WHAT IS ASKED >>
1. Duplicate the text of the sports coaching passage between "Improving coaching provision" and "him every success.", inclusive.
2. Pick up the passage on sports coaching after its last sentence and continue it.

Improving coaching provision is a particular concern for governing bodies. There is much more work to be done to develop the pathway from the grass-roots to elite competition. To do that, we must be more effective at developing coaching skills. I followed with interest the reports about the appointment of the new England football coach. I said all along that the key test was not nationality, but getting the best person for the job. The Football Association has acquired a world-class coach in Sven-Goran Eriksson, and we wish him every success.

Football is not the only sport to have appointed an overseas coach. The recent success of our cricket team has been achieved under an overseas coach, Duncan Fletcher; our rowers in Sydney were coached by a German expert; and even the Welsh rugby team is coached by a New Zealander. Many other sports have brought in performance directors from overseas. However, towards the end of our top performers' playing careers, we have not encouraged them to become top coaches. There is clear evidence that we need to devote more resources and more imagination to developing top-class coaches. I am encouraged that one of Mr. Eriksson's responsibilities will be to bring on our leading young football coaches.

COLLECTED DATA >>
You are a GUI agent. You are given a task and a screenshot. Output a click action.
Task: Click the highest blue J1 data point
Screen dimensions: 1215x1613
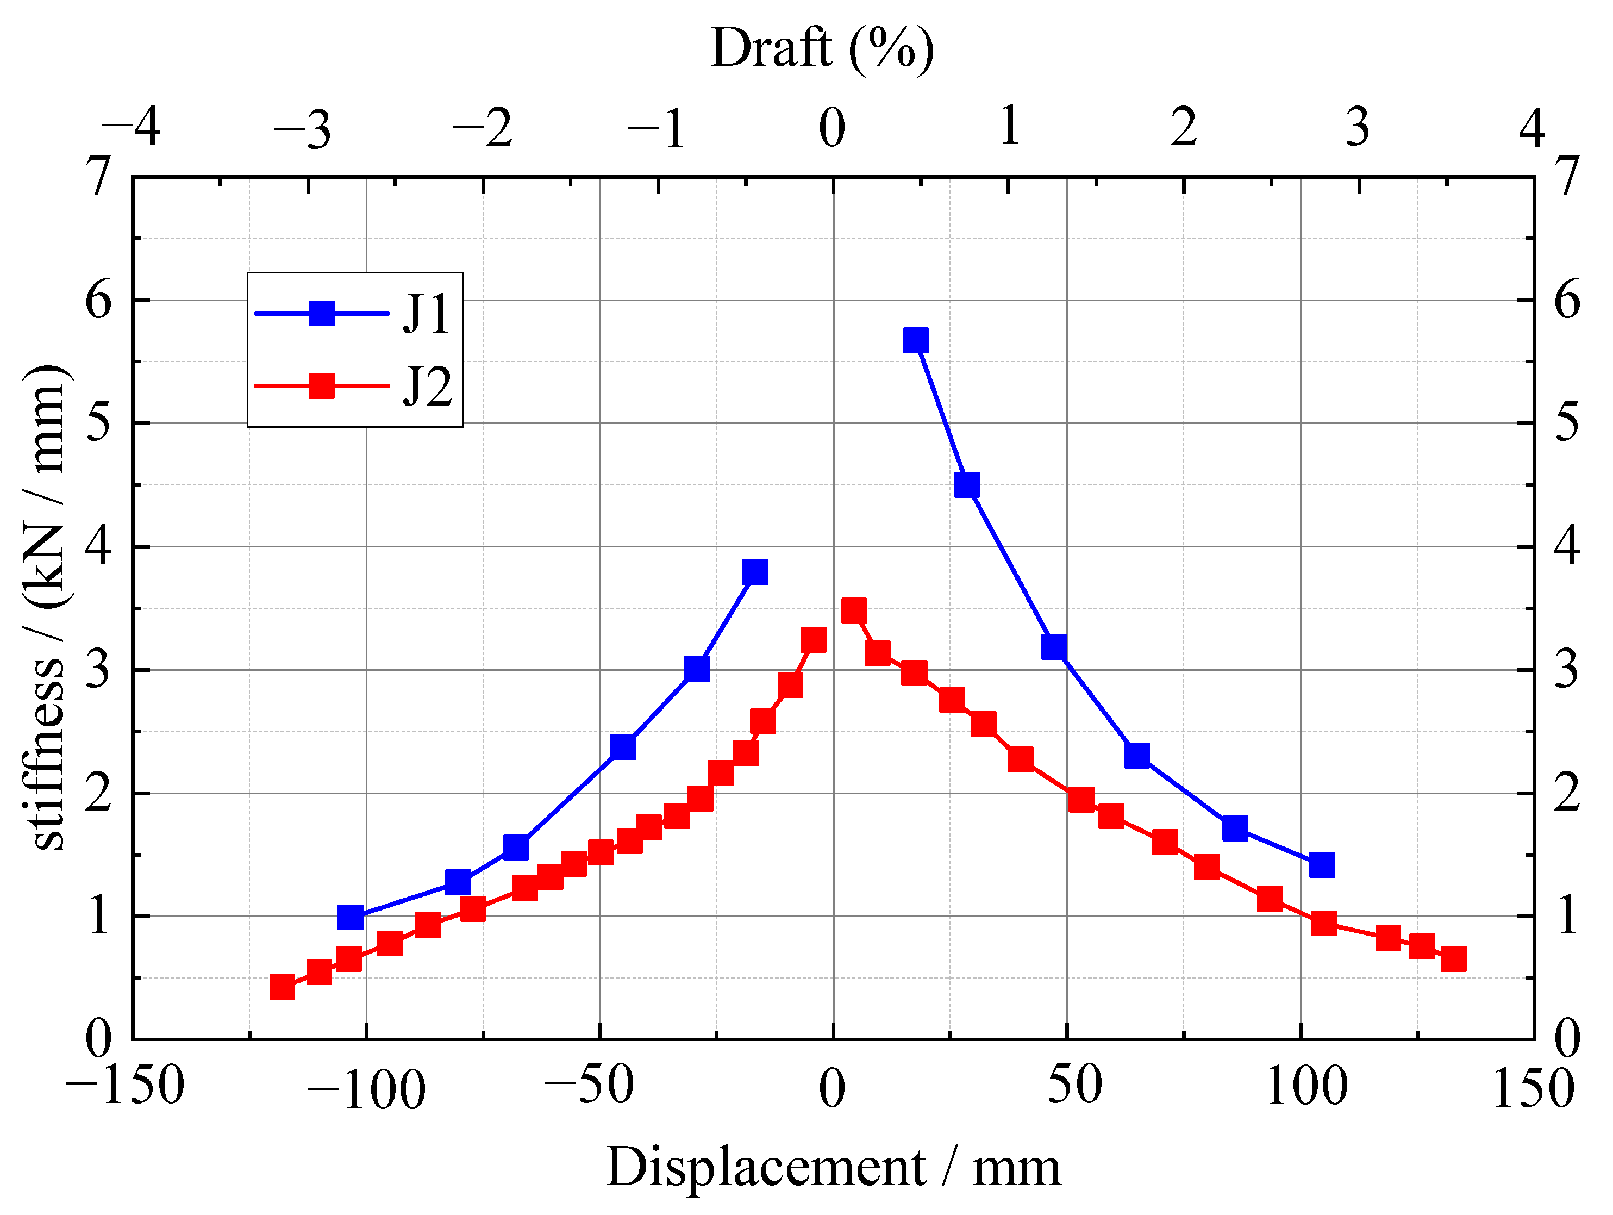tap(915, 340)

OUTPUTS FOR THE TASKS >>
1.
Improving coaching provision is a particular concern for governing bodies. There is much more work to be done to develop the pathway from the grass-roots to elite competition. To do that, we must be more effective at developing coaching skills. I followed with interest the reports about the appointment of the new England football coach. I said all along that the key test was not nationality, but getting the best person for the job. The Football Association has acquired a world-class coach in Sven-Goran Eriksson, and we wish him every success.

2.
It is time to create a step change in the way in which coaches are recruited, trained and deployed. If we are to raise standards at the top of sport and provide quality opportunities for youngsters, we need to invest in coaches and their education. It is time to professionalise the structure and give coaches the recognition and support that they need to succeed because they are at the heart of sports development at every level.

The Government have never run sport in this country, and neither should they. However, we are well aware that policies at every level can have an impact on sport. Recently, there has been particular concern about the European Commission's challenge to the football transfer system. The Government believe that that system has benefits for the game as a whole, as it is important to the finances of smaller clubs and provides essential incentives to the development of young players. Of course, conditions of employment in football must comply with community and national law. However, it is essential that the law can be applied in a way that recognises the special characteristics of sport, and the original Monti proposals did not do that. The present transfer system is not perfect, but at least it recognises the investment that the club makes in the development of players.

We have been in close touch with our partner Governments across Europe on this issue, and I was encouraged to see that FIFA and UEFA both submitted proposals to the European Commission by its 31 October deadline. I hope that football will be able to unite in constructive discussions with the Commission to end the present uncertainty surrounding the transfer system.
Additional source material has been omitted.